§ **Task directions**: Copy the records below word for word, starting at the line that contains "Use the special attack crossed-swords orb" and ending after the line that contains "coord(728,761)".

── Records for processing

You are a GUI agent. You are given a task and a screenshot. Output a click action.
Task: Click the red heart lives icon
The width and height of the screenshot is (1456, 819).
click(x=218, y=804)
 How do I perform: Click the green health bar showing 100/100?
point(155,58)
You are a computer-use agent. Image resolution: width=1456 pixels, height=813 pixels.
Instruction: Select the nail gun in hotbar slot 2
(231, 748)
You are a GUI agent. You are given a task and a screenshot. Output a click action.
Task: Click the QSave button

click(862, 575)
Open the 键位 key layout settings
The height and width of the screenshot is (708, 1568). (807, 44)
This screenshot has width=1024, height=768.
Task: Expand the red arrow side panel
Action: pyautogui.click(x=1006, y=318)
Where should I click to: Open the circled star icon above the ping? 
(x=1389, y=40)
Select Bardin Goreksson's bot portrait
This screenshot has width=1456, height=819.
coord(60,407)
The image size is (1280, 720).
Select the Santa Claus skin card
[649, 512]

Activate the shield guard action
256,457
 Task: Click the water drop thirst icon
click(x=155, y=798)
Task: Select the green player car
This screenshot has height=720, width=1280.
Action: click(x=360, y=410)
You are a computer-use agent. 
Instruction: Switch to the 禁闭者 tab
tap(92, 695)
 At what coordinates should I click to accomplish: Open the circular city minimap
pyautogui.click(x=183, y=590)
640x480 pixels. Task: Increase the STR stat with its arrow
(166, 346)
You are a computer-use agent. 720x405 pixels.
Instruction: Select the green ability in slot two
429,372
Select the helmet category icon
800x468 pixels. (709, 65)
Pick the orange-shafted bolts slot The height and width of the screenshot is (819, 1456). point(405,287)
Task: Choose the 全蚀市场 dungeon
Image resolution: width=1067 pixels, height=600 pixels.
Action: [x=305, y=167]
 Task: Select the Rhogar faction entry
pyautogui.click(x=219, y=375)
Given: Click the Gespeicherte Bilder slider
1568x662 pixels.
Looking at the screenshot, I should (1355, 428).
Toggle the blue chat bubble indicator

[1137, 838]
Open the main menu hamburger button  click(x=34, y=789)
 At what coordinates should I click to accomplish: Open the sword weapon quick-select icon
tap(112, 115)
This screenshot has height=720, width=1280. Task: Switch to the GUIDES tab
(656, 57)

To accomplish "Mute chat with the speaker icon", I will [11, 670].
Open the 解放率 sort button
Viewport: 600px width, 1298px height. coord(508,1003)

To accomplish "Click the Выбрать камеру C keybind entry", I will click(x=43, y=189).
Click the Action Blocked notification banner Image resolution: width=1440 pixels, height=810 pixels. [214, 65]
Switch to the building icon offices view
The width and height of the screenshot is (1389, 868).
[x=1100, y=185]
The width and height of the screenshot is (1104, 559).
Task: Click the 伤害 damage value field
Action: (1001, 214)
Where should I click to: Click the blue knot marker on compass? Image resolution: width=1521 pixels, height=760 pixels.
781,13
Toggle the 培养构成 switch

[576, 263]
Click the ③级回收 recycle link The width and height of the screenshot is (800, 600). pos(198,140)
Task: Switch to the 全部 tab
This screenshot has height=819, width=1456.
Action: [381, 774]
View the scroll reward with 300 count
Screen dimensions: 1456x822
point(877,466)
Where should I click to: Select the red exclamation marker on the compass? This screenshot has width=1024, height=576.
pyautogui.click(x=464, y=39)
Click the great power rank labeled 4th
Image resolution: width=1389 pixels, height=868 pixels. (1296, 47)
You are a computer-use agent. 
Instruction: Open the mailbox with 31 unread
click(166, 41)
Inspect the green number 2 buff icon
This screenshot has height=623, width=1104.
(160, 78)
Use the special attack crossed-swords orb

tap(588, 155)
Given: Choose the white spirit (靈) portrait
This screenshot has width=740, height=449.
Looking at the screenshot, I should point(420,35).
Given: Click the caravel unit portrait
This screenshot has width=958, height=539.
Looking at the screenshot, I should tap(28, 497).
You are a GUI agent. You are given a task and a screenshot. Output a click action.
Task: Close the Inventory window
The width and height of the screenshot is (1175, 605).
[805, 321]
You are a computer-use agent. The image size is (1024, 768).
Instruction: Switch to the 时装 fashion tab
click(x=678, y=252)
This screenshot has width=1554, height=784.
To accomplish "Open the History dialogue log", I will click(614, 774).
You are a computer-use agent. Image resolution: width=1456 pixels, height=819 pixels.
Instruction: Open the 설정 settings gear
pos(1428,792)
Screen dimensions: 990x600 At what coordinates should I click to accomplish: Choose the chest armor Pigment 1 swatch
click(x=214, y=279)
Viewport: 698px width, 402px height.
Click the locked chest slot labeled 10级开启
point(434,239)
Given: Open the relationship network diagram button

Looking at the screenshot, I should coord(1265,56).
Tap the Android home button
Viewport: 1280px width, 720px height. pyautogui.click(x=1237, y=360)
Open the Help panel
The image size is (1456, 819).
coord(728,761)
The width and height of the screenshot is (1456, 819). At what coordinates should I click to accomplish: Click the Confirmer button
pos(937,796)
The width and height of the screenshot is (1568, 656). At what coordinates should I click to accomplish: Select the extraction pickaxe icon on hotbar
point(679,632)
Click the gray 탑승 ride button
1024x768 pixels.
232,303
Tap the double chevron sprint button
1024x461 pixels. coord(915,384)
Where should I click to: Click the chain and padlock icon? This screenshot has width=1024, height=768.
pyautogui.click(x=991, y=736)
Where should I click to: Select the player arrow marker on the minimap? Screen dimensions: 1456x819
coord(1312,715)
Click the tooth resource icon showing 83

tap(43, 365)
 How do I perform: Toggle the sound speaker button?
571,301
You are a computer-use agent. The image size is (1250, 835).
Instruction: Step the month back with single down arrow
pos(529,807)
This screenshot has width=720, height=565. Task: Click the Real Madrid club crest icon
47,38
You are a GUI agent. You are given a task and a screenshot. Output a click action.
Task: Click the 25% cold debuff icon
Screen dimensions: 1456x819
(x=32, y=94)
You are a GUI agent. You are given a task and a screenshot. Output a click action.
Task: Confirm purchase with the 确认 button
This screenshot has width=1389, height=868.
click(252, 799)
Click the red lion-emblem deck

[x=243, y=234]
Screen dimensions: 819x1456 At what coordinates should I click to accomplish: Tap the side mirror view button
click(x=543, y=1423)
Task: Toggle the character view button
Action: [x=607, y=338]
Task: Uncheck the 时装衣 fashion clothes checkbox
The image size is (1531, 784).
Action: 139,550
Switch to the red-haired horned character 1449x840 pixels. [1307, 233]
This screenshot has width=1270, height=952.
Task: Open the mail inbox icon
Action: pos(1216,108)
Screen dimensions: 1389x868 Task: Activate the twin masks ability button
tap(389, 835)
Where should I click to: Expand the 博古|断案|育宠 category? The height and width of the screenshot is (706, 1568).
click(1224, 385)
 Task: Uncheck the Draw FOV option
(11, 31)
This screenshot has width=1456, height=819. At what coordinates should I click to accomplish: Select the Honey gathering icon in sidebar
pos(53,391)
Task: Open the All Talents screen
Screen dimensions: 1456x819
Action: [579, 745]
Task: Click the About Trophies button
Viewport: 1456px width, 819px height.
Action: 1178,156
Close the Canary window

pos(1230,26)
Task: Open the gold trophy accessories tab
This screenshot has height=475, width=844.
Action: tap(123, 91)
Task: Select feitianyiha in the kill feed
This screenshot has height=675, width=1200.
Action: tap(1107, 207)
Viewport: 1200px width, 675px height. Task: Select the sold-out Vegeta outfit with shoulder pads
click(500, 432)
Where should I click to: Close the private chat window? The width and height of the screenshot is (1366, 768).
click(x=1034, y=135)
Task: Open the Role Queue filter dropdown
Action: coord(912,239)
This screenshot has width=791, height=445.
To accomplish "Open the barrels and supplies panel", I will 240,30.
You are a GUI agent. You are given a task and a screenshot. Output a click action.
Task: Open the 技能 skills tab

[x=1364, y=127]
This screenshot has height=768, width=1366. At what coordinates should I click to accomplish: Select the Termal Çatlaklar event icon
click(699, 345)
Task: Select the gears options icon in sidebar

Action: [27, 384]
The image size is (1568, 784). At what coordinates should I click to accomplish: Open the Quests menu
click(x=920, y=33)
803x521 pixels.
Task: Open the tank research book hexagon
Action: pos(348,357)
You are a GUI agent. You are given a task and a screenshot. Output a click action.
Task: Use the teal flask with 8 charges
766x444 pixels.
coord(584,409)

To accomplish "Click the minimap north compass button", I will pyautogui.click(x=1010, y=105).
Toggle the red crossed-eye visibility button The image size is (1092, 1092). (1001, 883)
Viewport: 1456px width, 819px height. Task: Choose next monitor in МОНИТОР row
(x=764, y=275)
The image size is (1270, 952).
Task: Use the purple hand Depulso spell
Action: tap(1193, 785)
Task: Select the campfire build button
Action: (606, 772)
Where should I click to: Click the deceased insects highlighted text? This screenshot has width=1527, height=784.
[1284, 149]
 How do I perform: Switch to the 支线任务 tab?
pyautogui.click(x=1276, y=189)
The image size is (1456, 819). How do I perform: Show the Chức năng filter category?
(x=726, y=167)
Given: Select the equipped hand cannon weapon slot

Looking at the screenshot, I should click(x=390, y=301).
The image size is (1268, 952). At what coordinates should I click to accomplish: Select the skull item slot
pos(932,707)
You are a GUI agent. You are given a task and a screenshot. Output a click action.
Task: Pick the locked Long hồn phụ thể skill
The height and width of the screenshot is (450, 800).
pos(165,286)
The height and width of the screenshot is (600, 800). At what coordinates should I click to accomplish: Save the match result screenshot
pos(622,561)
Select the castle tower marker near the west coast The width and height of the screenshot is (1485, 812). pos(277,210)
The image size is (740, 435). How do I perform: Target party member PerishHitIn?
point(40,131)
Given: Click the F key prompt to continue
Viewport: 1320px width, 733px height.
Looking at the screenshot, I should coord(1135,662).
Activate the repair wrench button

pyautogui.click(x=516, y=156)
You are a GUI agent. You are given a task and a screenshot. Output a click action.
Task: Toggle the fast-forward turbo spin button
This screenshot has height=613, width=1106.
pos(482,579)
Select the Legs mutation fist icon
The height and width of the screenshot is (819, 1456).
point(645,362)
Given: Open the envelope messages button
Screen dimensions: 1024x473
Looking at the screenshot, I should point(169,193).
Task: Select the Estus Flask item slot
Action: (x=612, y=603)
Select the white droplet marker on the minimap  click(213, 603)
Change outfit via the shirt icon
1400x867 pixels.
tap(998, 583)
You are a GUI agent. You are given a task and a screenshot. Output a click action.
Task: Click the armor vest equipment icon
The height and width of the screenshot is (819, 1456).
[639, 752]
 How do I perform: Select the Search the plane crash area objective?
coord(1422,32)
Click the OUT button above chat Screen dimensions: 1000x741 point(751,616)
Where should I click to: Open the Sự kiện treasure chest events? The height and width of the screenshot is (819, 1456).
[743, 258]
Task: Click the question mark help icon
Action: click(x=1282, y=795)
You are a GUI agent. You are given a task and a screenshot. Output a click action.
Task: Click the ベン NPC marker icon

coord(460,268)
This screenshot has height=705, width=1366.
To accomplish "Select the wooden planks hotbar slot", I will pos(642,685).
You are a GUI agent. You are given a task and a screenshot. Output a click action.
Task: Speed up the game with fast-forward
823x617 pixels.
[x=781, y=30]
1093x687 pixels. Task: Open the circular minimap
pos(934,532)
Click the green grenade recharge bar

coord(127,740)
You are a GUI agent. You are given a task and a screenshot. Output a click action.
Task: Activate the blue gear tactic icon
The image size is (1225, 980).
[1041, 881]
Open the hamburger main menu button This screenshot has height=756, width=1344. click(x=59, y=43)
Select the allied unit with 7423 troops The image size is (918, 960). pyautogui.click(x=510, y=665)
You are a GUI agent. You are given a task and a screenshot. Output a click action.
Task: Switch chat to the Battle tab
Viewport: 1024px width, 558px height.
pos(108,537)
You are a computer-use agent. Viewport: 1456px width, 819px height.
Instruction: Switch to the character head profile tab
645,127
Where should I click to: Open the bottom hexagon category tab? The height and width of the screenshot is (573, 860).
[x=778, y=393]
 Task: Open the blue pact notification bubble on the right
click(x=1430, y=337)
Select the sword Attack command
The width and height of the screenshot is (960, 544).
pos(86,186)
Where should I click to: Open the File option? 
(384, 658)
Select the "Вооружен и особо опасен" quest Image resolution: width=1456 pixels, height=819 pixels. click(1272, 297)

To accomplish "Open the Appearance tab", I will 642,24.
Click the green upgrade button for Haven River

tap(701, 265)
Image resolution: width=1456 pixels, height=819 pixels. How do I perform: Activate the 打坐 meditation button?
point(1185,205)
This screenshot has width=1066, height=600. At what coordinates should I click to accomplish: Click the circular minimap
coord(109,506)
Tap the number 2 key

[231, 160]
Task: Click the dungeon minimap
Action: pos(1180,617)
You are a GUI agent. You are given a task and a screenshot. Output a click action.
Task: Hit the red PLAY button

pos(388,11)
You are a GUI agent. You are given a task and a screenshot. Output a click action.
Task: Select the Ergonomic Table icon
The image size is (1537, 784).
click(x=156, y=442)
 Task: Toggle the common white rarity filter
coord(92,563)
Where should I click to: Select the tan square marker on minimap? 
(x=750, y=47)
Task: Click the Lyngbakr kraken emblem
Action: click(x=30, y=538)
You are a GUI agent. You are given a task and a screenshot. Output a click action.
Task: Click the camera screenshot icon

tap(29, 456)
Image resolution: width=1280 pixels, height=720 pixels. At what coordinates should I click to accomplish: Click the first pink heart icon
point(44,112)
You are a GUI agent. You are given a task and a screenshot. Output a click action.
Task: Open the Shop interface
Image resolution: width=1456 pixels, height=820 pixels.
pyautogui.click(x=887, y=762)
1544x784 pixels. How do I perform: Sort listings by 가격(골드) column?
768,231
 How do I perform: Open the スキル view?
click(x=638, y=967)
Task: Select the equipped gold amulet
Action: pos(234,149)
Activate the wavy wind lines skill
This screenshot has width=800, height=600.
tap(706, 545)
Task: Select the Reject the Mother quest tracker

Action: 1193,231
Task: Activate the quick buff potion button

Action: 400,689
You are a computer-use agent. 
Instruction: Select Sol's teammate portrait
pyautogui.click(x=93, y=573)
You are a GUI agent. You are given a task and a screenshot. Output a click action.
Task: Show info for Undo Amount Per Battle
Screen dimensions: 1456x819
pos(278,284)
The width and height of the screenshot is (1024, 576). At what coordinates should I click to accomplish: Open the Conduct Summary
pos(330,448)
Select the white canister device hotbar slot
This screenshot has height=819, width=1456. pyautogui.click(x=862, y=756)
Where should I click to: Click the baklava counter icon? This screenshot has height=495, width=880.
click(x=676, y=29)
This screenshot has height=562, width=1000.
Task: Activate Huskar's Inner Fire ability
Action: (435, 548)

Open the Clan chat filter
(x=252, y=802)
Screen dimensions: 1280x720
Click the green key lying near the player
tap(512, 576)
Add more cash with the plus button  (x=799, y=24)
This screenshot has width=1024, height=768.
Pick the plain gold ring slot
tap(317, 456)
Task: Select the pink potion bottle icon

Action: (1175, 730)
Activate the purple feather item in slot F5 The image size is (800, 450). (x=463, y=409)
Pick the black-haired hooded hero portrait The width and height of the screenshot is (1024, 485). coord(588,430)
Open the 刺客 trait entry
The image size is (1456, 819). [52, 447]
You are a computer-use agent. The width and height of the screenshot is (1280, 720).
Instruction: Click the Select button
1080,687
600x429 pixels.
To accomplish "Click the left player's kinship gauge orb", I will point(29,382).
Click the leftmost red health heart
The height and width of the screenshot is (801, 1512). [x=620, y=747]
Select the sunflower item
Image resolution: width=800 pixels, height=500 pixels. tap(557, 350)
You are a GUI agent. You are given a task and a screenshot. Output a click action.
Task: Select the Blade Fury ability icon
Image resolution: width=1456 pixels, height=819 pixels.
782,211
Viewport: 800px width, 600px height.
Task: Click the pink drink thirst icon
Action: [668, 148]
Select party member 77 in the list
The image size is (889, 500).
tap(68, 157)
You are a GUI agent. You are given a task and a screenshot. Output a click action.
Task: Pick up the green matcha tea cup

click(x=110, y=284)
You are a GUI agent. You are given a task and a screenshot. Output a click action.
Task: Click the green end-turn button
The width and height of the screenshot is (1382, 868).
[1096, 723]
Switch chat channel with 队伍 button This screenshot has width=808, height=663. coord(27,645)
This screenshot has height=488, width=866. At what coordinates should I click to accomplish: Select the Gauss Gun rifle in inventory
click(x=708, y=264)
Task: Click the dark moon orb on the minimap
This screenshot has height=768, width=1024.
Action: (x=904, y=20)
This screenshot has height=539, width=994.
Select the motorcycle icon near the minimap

────

§ **Full solution**:
Use the special attack crossed-swords orb

tap(588, 155)
Given: Choose the white spirit (靈) portrait
This screenshot has width=740, height=449.
Looking at the screenshot, I should point(420,35).
Given: Click the caravel unit portrait
This screenshot has width=958, height=539.
Looking at the screenshot, I should tap(28, 497).
You are a GUI agent. You are given a task and a screenshot. Output a click action.
Task: Close the Inventory window
The width and height of the screenshot is (1175, 605).
[805, 321]
You are a computer-use agent. The image size is (1024, 768).
Instruction: Switch to the 时装 fashion tab
click(x=678, y=252)
This screenshot has width=1554, height=784.
To accomplish "Open the History dialogue log", I will click(614, 774).
You are a computer-use agent. Image resolution: width=1456 pixels, height=819 pixels.
Instruction: Open the 설정 settings gear
pos(1428,792)
Screen dimensions: 990x600 At what coordinates should I click to accomplish: Choose the chest armor Pigment 1 swatch
click(x=214, y=279)
Viewport: 698px width, 402px height.
Click the locked chest slot labeled 10级开启
point(434,239)
Given: Open the relationship network diagram button

Looking at the screenshot, I should coord(1265,56).
Tap the Android home button
Viewport: 1280px width, 720px height. pyautogui.click(x=1237, y=360)
Open the Help panel
The image size is (1456, 819).
coord(728,761)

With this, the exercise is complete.